==== Data to process ====

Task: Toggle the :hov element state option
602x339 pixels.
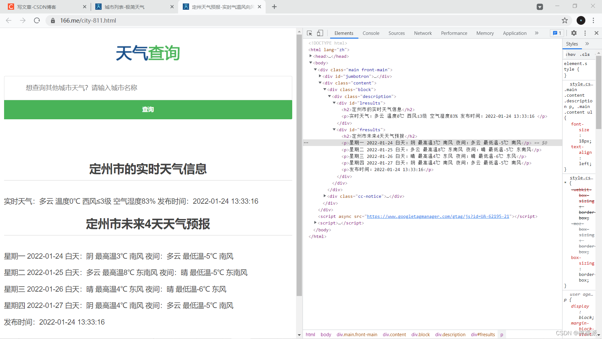Action: 570,54
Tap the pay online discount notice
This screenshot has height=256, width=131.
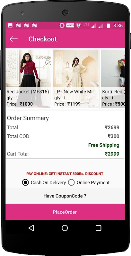tap(65, 174)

====

*Required work*
Reproduce all the lines of the records above, including the requests, with 16 added to each coordinate in the answers. Leave out the pictures.

*Output of the task*
Task: Toggle the :hov element state option
602x339 pixels.
Action: 586,70
Tap the pay online discount notice
This screenshot has height=256, width=131.
tap(81, 190)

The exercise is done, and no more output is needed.